L’artiste a construit Diabolo autour de la question de la représentation du corps, incomplet, scindé. La diversité des techniques et des époques artistiques convoquées s’y entrechoquent. Lundi fait écho à cette hétérogénéité. Plusieurs fratries d’oeuvres sur papier y sont présentées, ayant toutes pour point commun un lien plus ou moins direct à la représentation du corps fragmenté :
– Ainsi, les « représentations* » reprennent des formes d’objets ou de corps épurés, suggérant fidèlement les modèles originaux (Le gant, Le luminaire).
– Les « corps stylisés* », représentent des corps archétypaux et lisses (mannequins, gymnastes, personnages de bande-dessinée) qui deviennent surface, comme Brigitte ou Sluggo – on retrouve ce dernier, tiré de la bande-dessinée Nancy & Sluggo de Ernie Bushmiller, en sculpture pop dans l’exposition Diabolo -. Ces corps désincarnés offrent un contre-point à ceux organiques et défectueux, plus généralement reproduits par Sarah Tritz.
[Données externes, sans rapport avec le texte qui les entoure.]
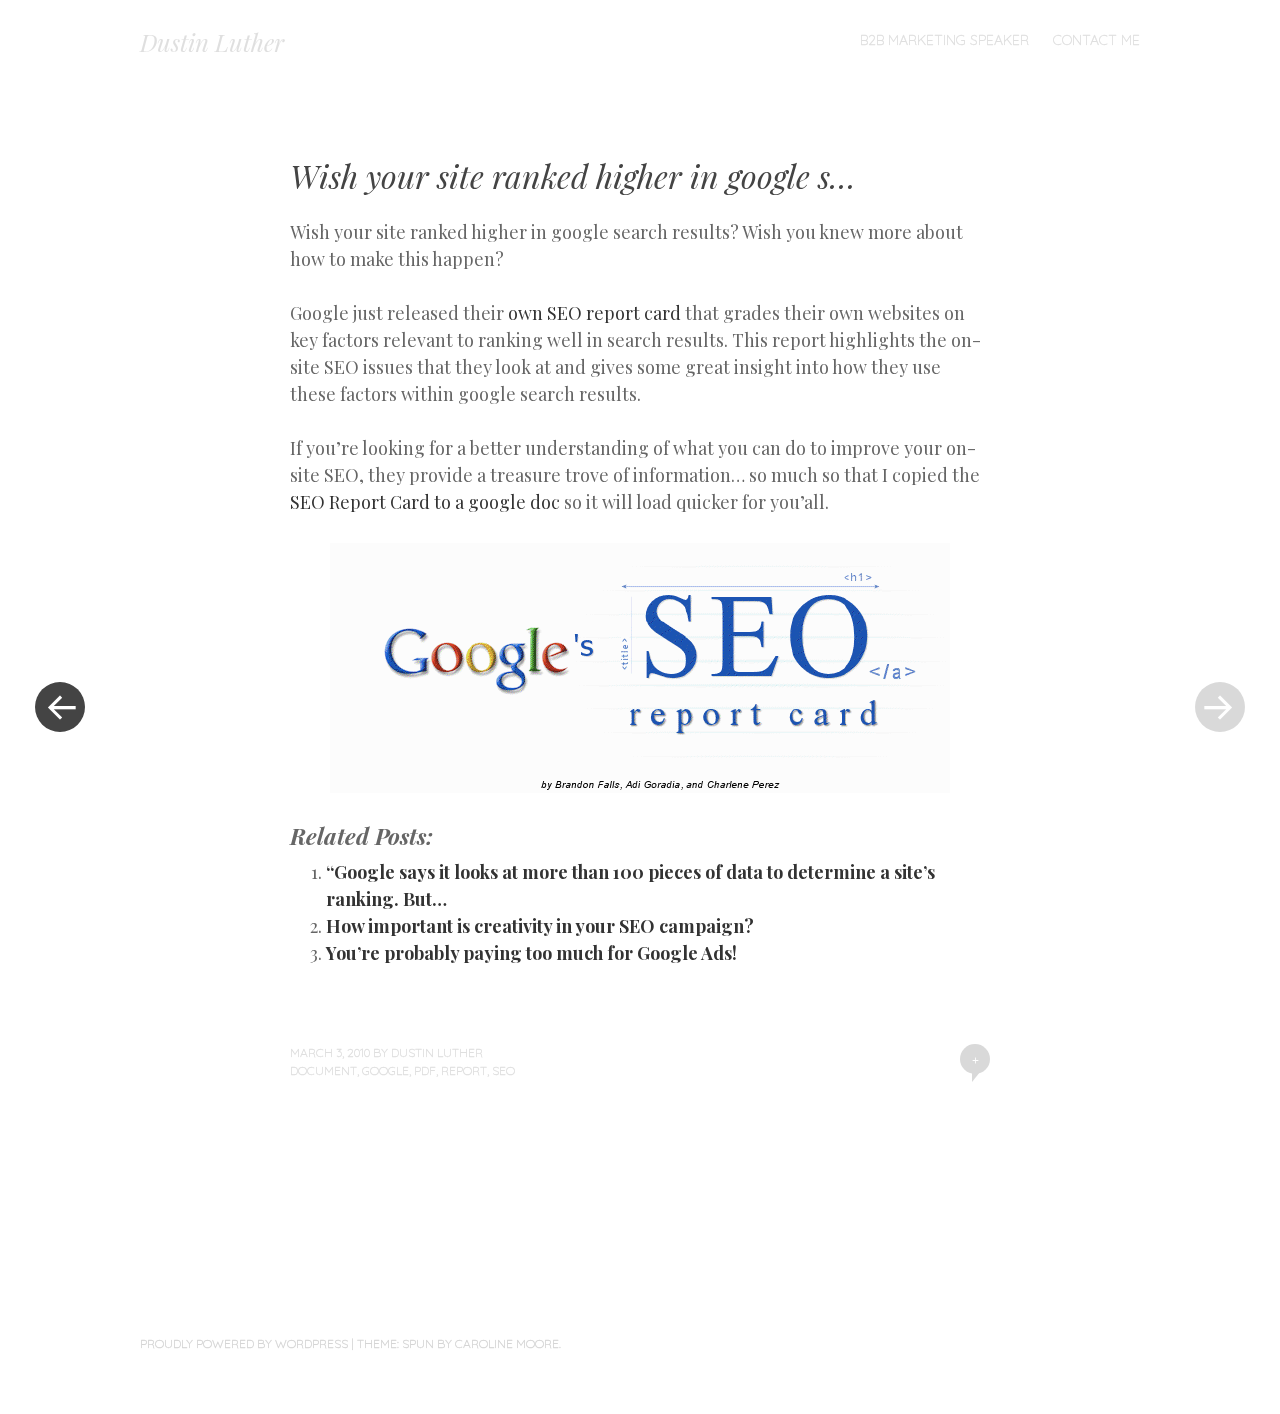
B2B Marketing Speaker (944, 40)
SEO (503, 1070)
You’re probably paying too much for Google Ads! (531, 953)
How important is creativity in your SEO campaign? (540, 926)
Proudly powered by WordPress (244, 1343)
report (464, 1070)
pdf (425, 1070)
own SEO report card (594, 313)
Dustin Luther (212, 42)
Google (385, 1070)
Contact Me (1096, 40)
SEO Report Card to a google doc (425, 502)
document (323, 1070)
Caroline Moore (507, 1343)
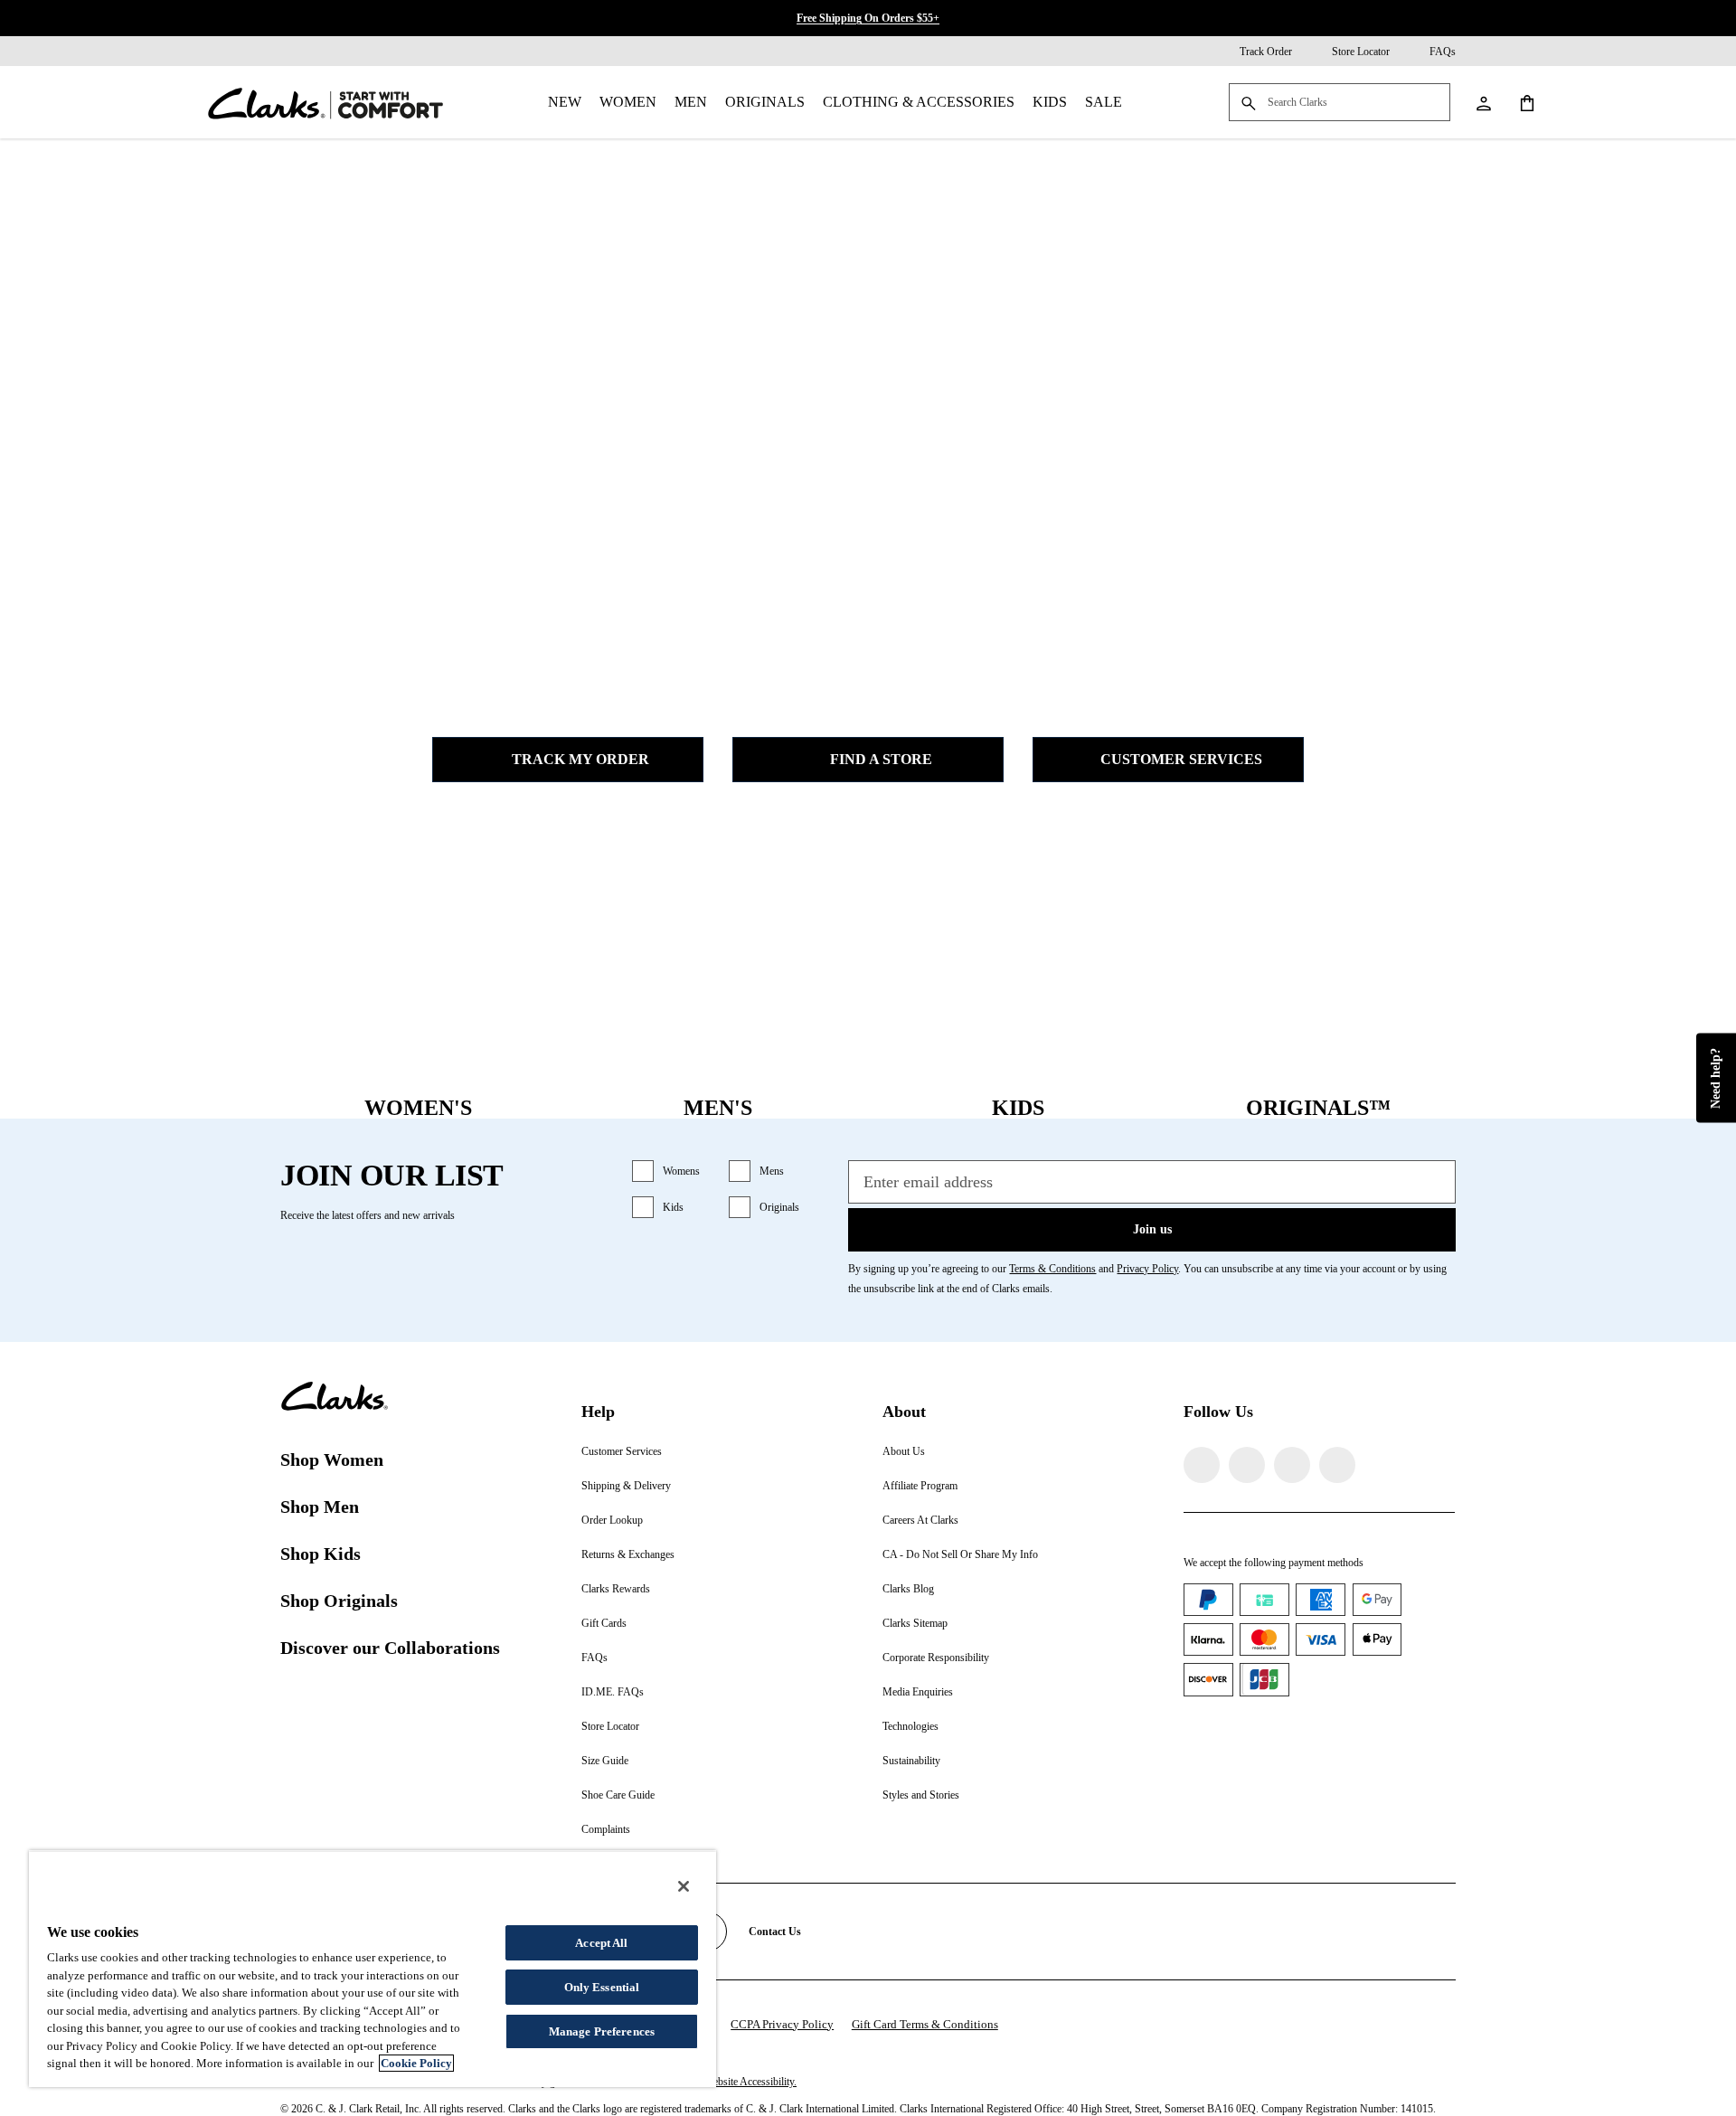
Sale (1103, 101)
– Les « citations* » sont des représentations de mémoire – ou à partir d’images – d’oeuvres d’autres artistes (Portrait de l’artiste à travers Picabia, d’après La mariée de Picabia, Teary eyed d’après The drowning girl de Roy Lichtenstein). Sarah Tritz se saisit pleinement des oeuvres choisies, sans soucis de véracité. Ses réappropriations sont à apprécier comme des hommages sauvages et passionnés.
– Les « collages* » sont constitués de rebut de papiers, de contre-formes, de dessins ou de peintures ratés qui sont recadrés par découpage, puis assemblés. Dans la pratique de l’artiste tout ce qui constitue le rejeté, le défaillant ou l’handicap mérite sa place.
– Enfin, en complément des familles citées précédemment, les « fonds* » se proposent comme des espaces de projection plus libres pour le visiteur, qui peut y placer mentalement à sa guise les corps des personnages croisés dans les autres ensembles.
Lundi oscille donc entre une mise en abîme de Diabolo et a contrario un déploiement de sa genèse.
Sarah Tritz pratique le montage. Elle prélève des morceaux du monde qui l’entoure à la façon d’un docteur Frankenstein enfanté par Paul Thek et Helen Frankenthaler : la forme des poignées de porte en corps de femme du Musée d’Art Moderne de Paris par ici, une couleur de peau croisée dans le métro par là, la photocopie d’une page de catalogue de Cathy Wilkes enfin.
Cette construction par ajout se lit dans les œuvres prises de façon individuelle, mais permet aussi de nouer plus précisément différents scenarii entre les pièces, et les deux expositions. Cependant, ces montages ne sont jamais pleinement achevés. Sarah Tritz offre la place nécessaire au visiteur pour évoluer physiquement dans l’espace, mais aussi pour ajouter ses propres images mentales au sein des œuvres sur papier, ou pour achever en pensées les corps fragmentés concrétisés par les sculptures. Ainsi les œuvres de Sarah Tritz s’adressent franchement à l’autre. Elle l’invite à dialoguer, à compléter l’oeuvre, pour que celle-ci, enfin, soit entière.